Abstract

A numerical 0D kinetic model is developed here to simulate the detailed kinetics of the ground and excited electronic states of atmospheric gases occurring under streamer discharge conditions. The model is based on an extended kinetic scheme that involves state-to-state vibrational kinetics of the ground electronic states of N2, O2 and NO diatomics, including e–V, V–V and V–T energy transfers, and contains about 104 processes for more than 500 tracked state-specific states (including the higher excited and autoionising states of NI/OI atomic species), and also for state-non-specific species.

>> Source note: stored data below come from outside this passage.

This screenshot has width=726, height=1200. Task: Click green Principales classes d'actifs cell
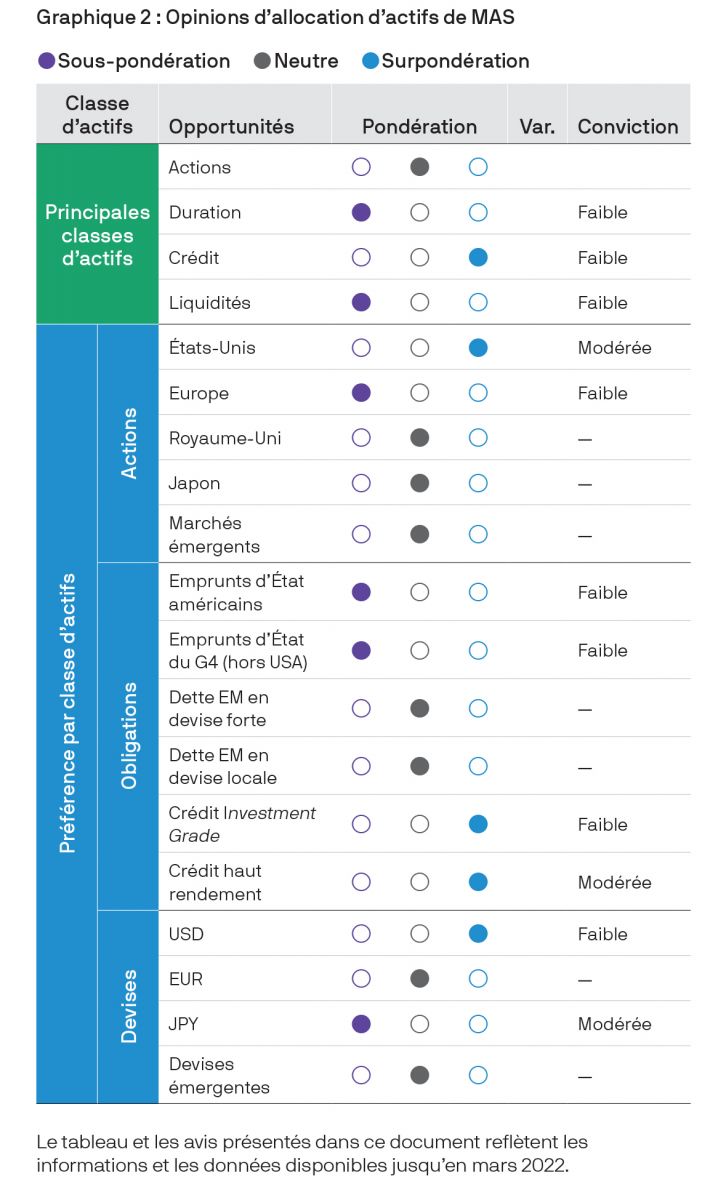pyautogui.click(x=97, y=235)
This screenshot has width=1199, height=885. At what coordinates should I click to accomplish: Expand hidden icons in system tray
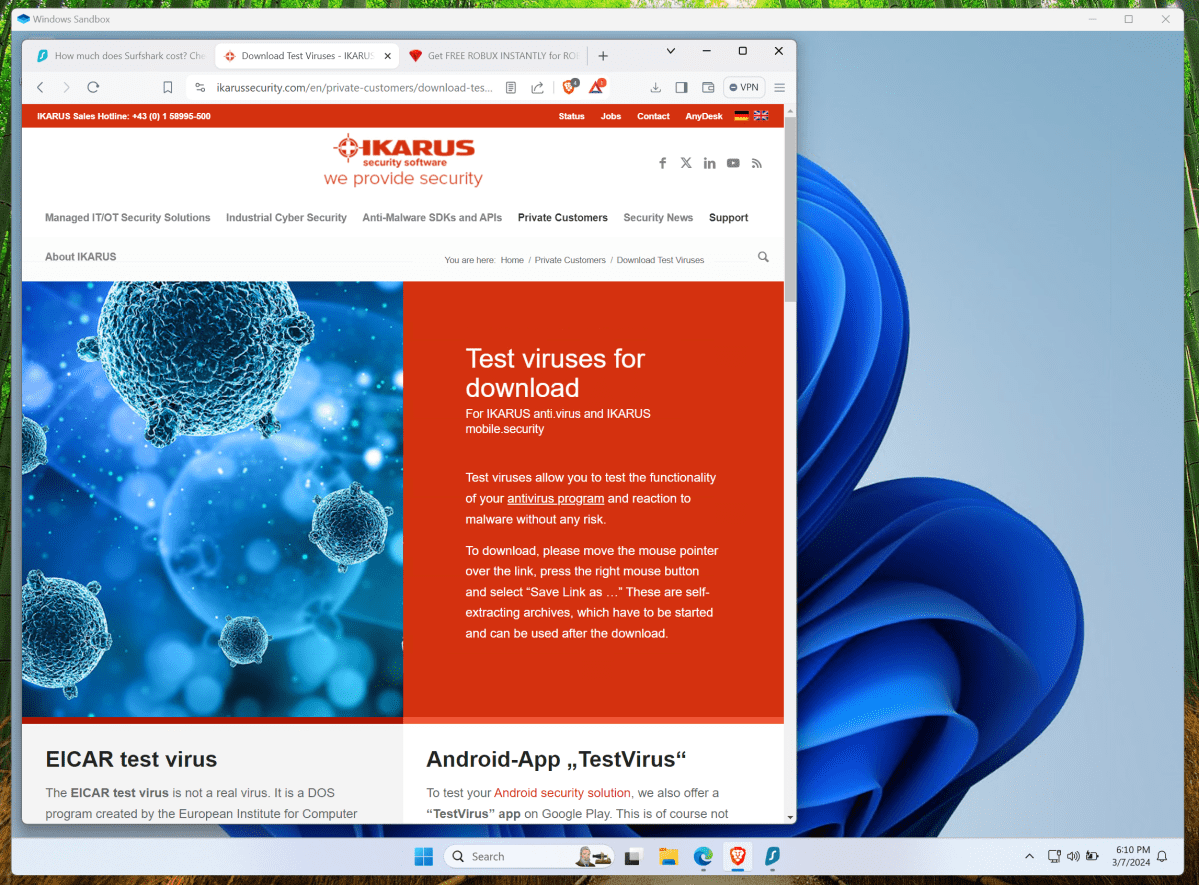point(1029,856)
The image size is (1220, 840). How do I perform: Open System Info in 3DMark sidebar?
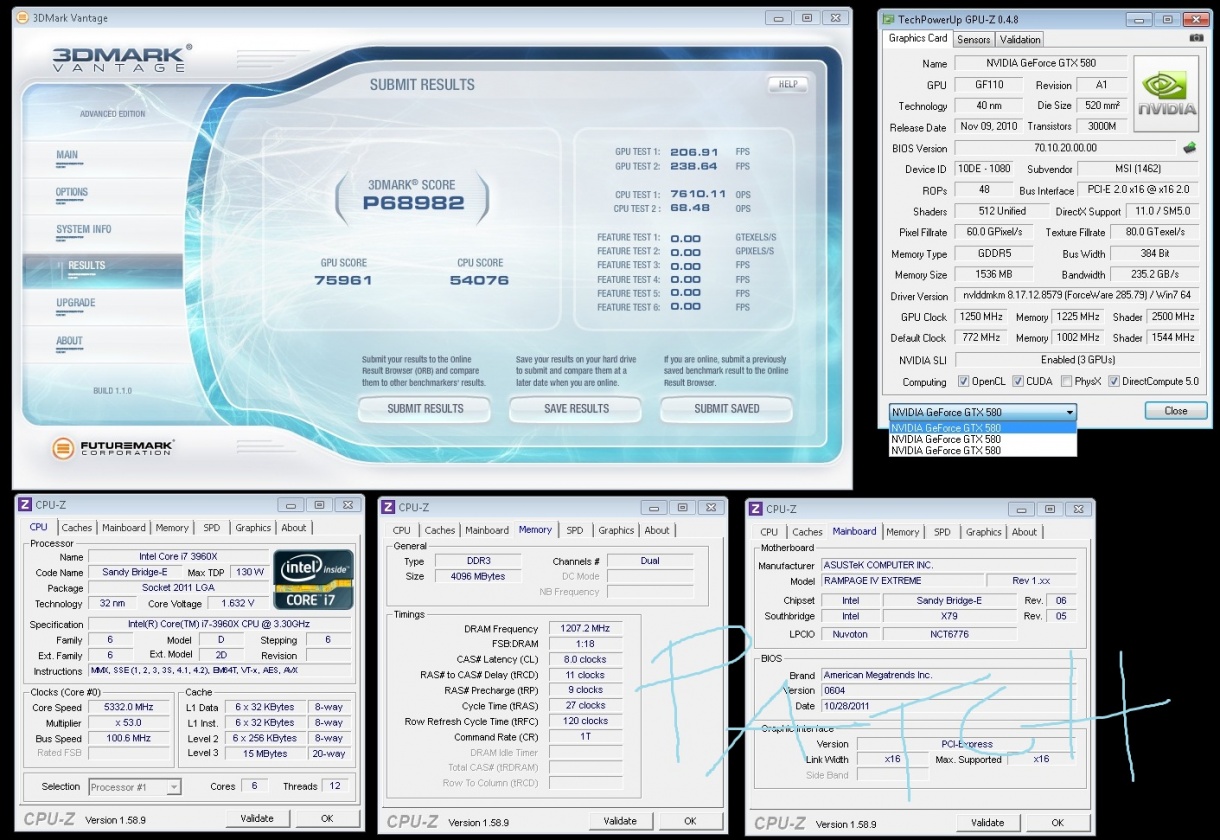tap(84, 229)
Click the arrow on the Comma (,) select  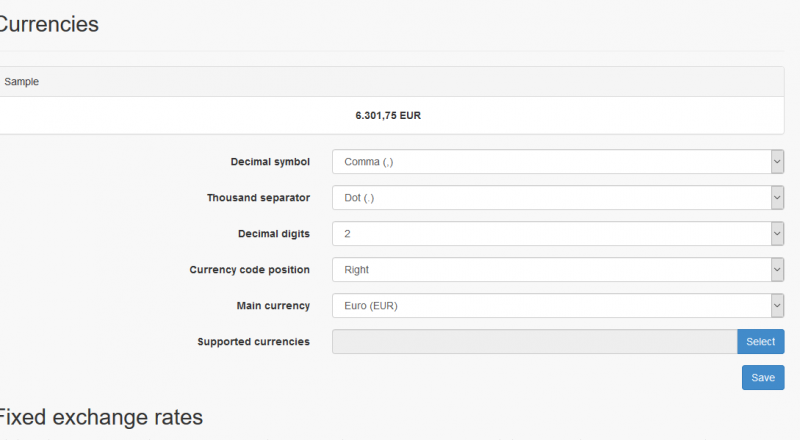[777, 162]
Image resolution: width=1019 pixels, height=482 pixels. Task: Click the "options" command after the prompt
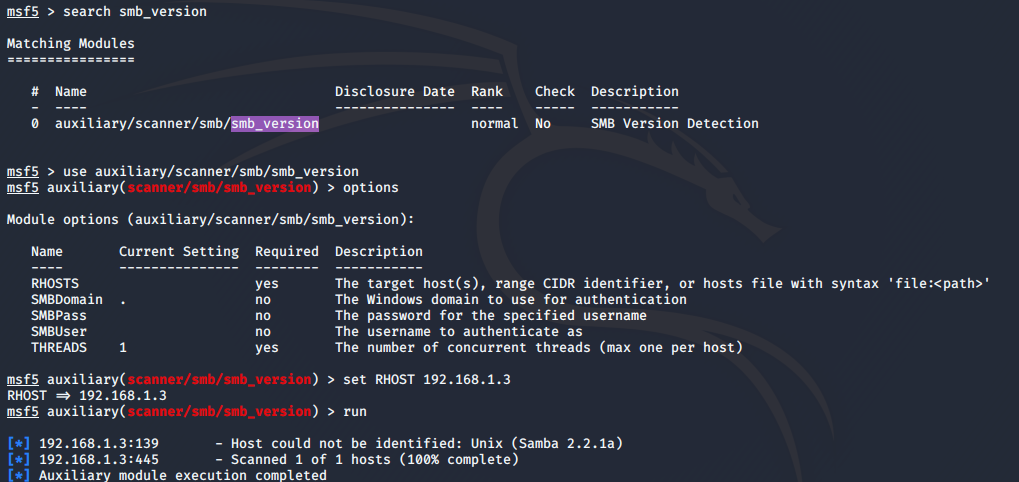370,188
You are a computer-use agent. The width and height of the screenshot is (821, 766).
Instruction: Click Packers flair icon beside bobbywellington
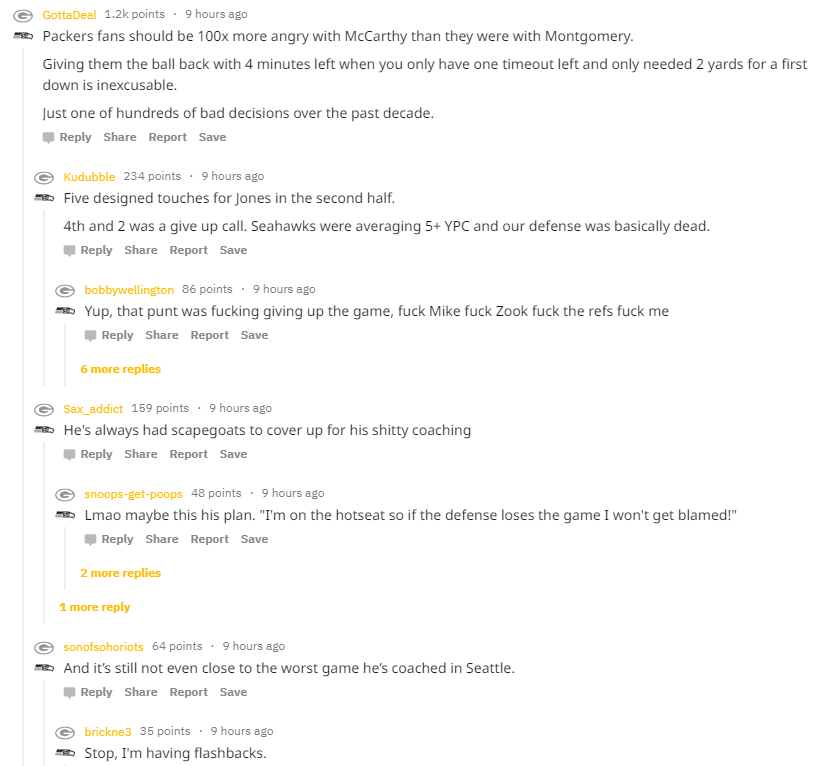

This scheme takes into account the most important radiative processes occurring in N2 and N2–O2 mixtures that are of diagnostic interest, including the extreme ultraviolet and vacuum ultraviolet radiation produced by many excited and autoionising states of NI/OI. The dependence of the rates of electron-impact processes on the reduced electric field E/N is found by solving the Boltzmann equation for electrons in the two-term approximation using the Boltzmann equation solver Open Source library, BOLOS.We examine several test cases: pure nitrogen at 50 and 200 Torr and synthetic air at 10, 50 and 760 Torr, at a gas temperature of 300 K. The numerical results for pure nitrogen were compared with experimental results recently obtained by laser induced fluorescence for metastables. Good qualitative agreement was observed between numerical simulations and experiments at vibronic levels v = 2–5, giving important feedback on the appropriateness of the kinetic scheme. Numerical results were also used to find several general spectrometric signatures that might be helpful in the development of diagnostic procedures.